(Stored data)
- Opening Delimiter -

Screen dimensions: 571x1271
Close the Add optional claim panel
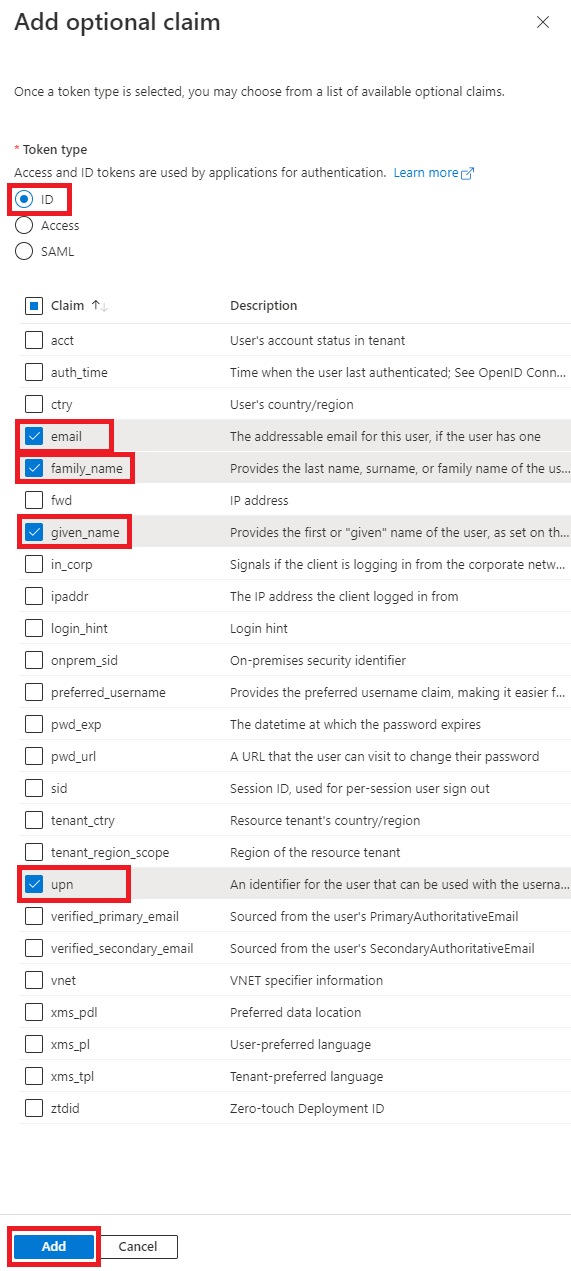[543, 22]
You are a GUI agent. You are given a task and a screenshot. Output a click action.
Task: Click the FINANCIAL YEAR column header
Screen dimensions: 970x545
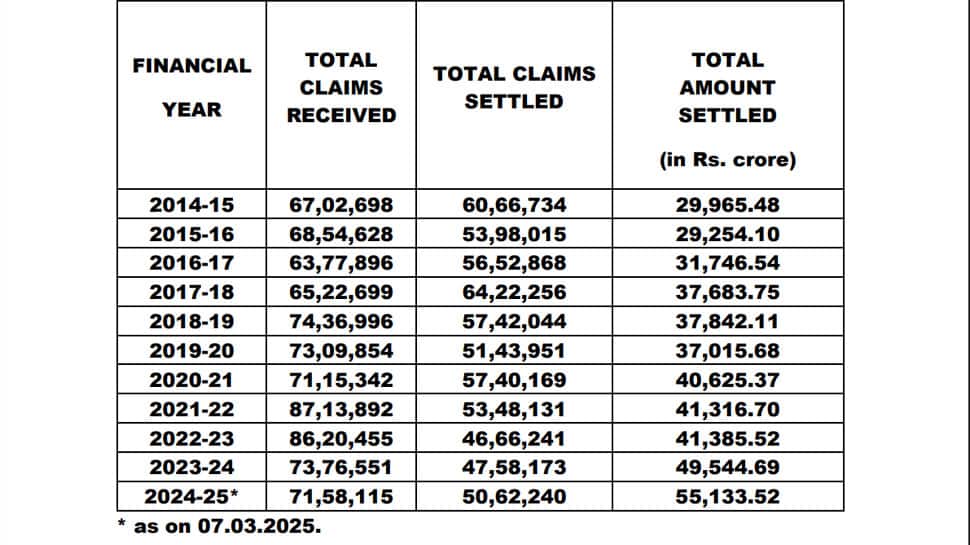(x=192, y=87)
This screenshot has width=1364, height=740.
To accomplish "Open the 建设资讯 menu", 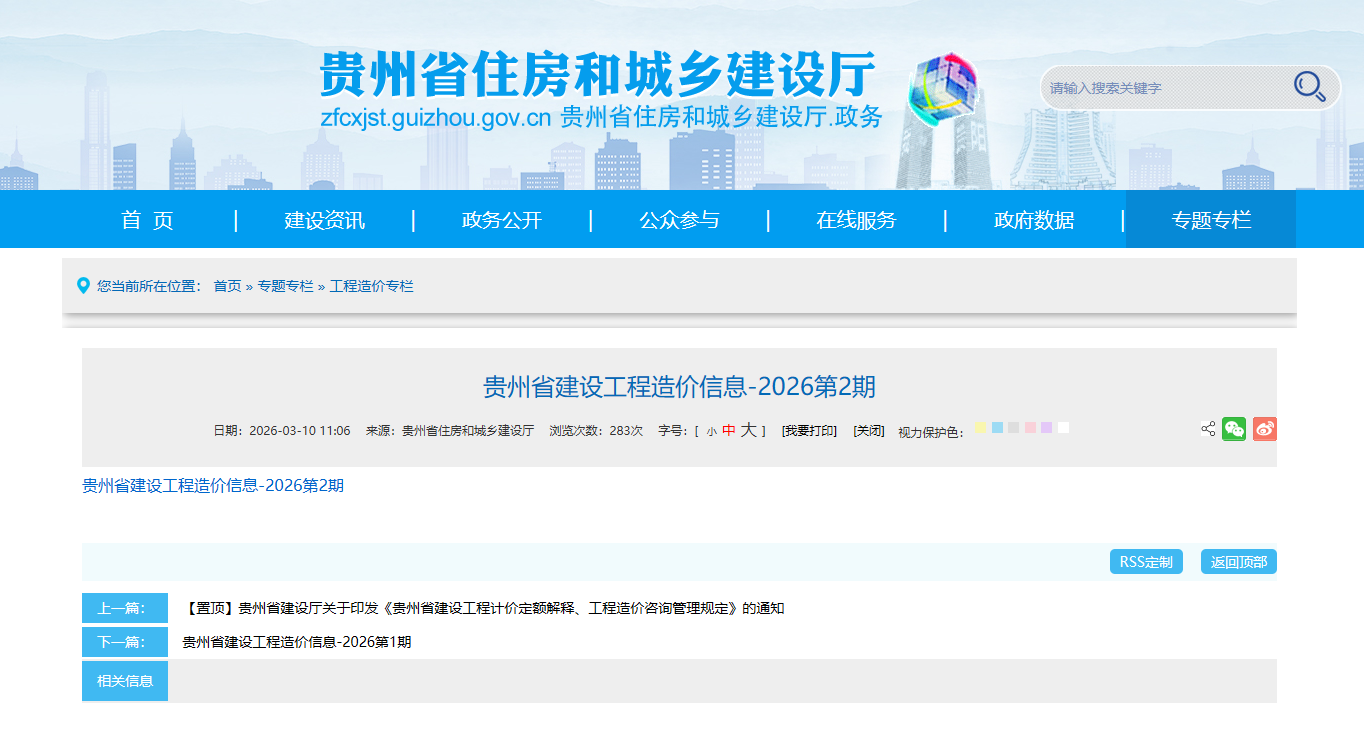I will (325, 220).
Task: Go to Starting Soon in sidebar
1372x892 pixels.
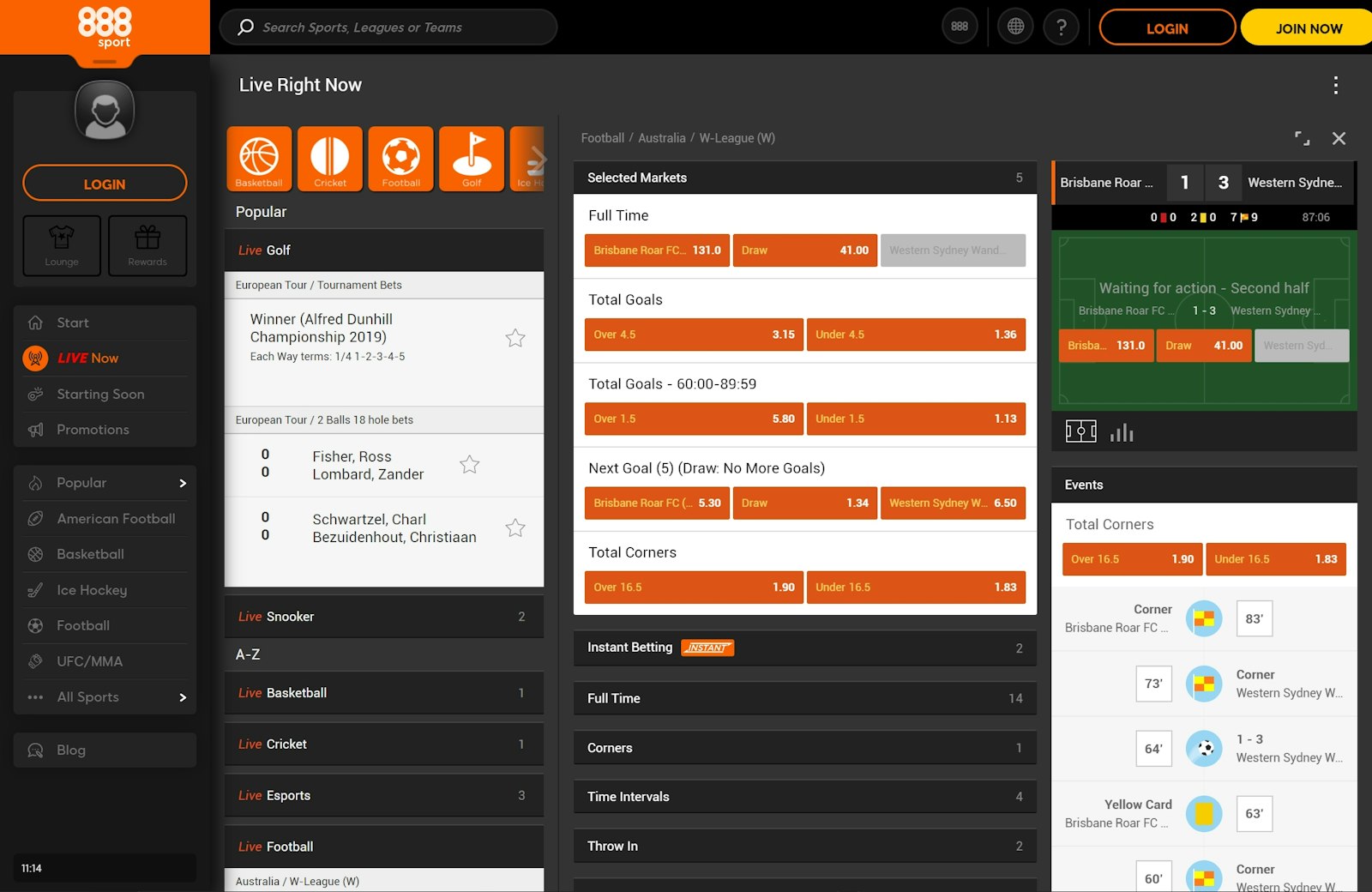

- Closing Delimiter -

[DIRECTIONS FOR THIS TASK]: Print only the lines from the first line of the data above through the one containing "This screenshot has width=1364, height=740.", exactly as they are, with pictures omitted.

[RESPONSE AREA]:
Screen dimensions: 571x1271
Close the Add optional claim panel
[543, 22]
You are a GUI agent. You are given a task and a screenshot. Output a click action.
Task: Click the FINANCIAL YEAR column header
Screen dimensions: 970x545
(x=192, y=87)
This screenshot has width=1364, height=740.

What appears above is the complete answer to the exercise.